Wemeldingen est un bourg vieillot, gardien d'écluses, avancé sur le fleuve. J'y parvins par une matinée pluvieuse où le ciel furibond avait vidé ses cataractes. J'avais quitté Zoutelande pour me rendre à Westkapelle où se trouve la fameuse digue qui n'a d'égale que celle du Helder. Cette digue, longue de plusieurs milliers de mètres, formée de pierres énormes et de pieux solides, représente un travail étonnant, quand l'on songe qu'il n'existe ni carrière ni forêt dans la région. Un moulin colossal la domine, non loin des maisons aux toits rouges. Tout cela n'a pas d'apparence, c'est-à-dire ne frappe pas l'esprit au premier abord: la nature se charge en effet d'atténuer cette preuve d'énergie humaine, en comblant les interstices de gazon; mais la nature ne peut empêcher la mer de déferler sans trêve et de faire songer, quand on se retourne vers la plaine basse, à ce qu'elle a dû abandonner.

De Westkapelle à Veere, la route bien pavée n'est pas démesurée.
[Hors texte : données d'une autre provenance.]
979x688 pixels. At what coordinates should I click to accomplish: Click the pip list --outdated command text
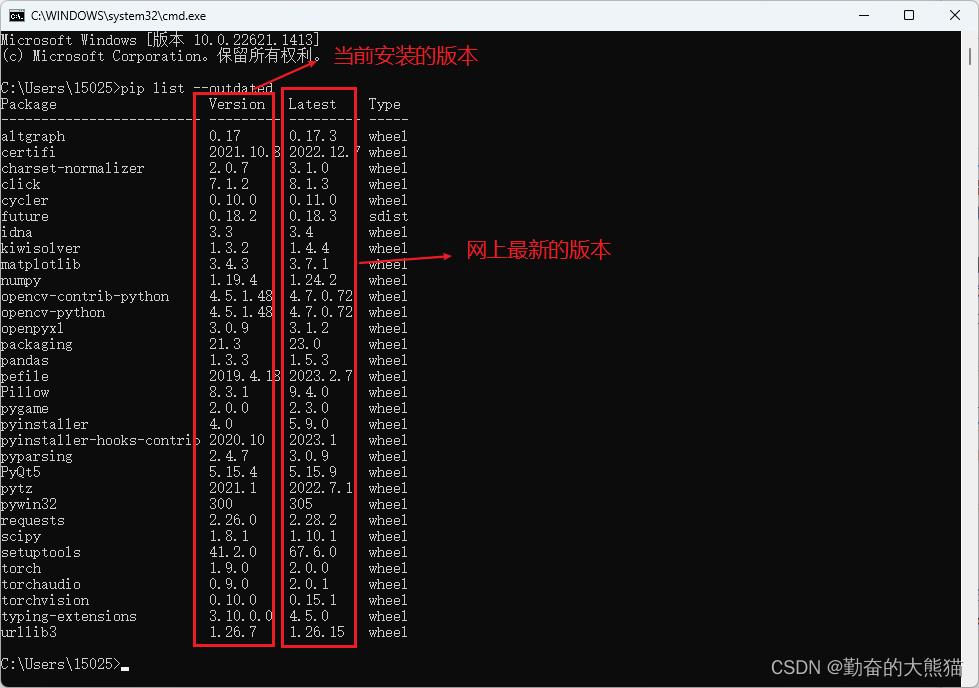pos(197,88)

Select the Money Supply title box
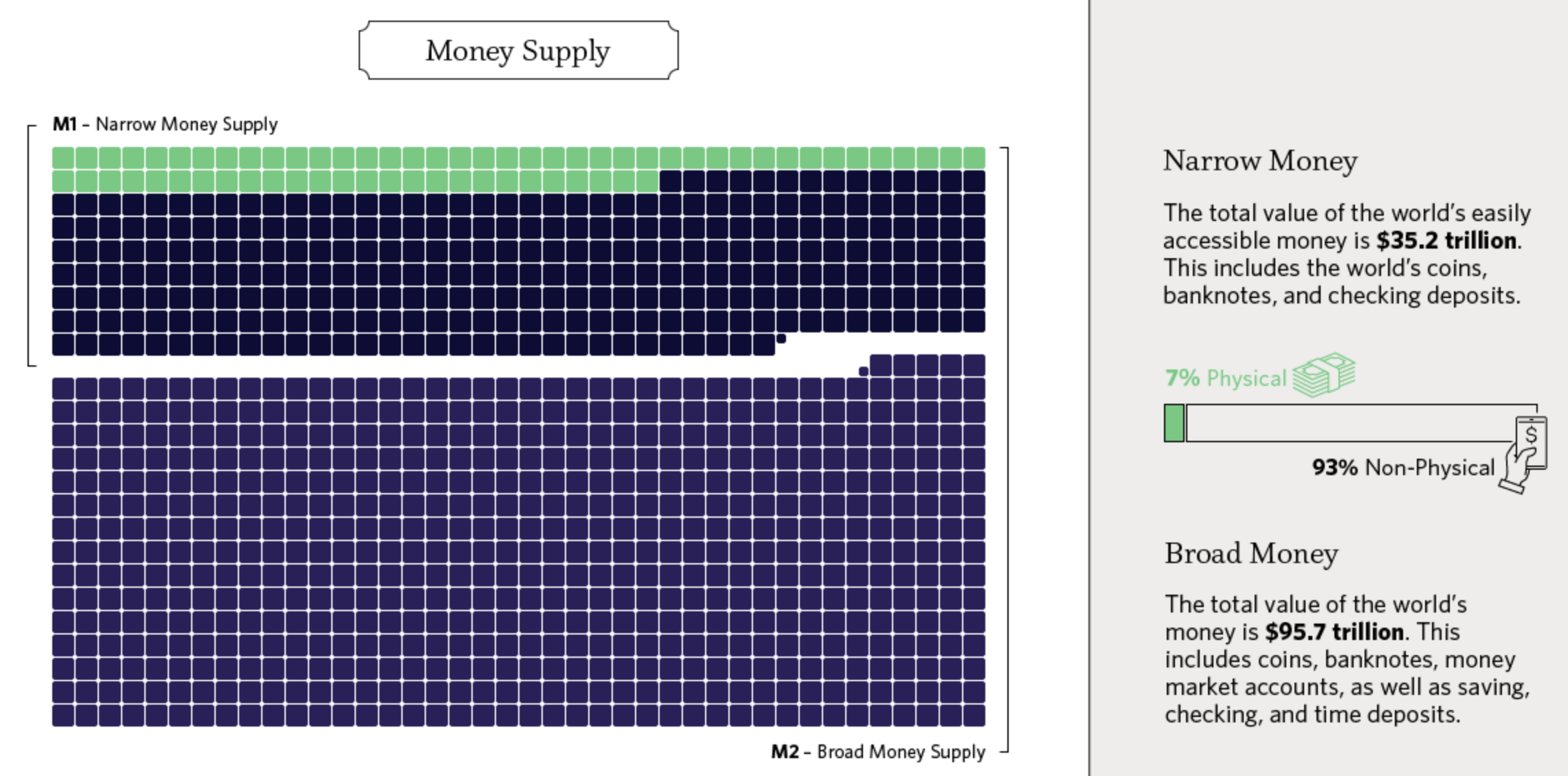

À Veere, il y a un vieux manoir transformé en hôtel, situé au bord même du flot. Une tour ronde forme le corps du logis et sert de salle commune, au premier étage. De hautes fenêtres à embrasures profondes permettent de suivre la lutte des brumes contre les nuées et des rayons contre les ombres.

Au jour tombant, des couleurs subtiles parent le vide impalpable, au milieu duquel des reflets glissent; puis, quand la nuit est venue, des fanaux dansants luisent, se dessinent, approchent, rougeoient, disparaissent, et l'on n'entend ni bruit de rames, ni frôlement de voiles, ni chanson de gabier, et l'on imagine des vaisseaux-fantômes, guidés par des vieux enfermés, cherchant au fil de l'eau les trésors dont on parle.

À Veere, je pris, le lendemain, le vapeur matinal et je débarquai à Zieriksee, sous une pluie fine, désespérante, une pluie de Hollande, qui se changea bientôt en hallebardes, descendant du firmament par tourbillons indomptés.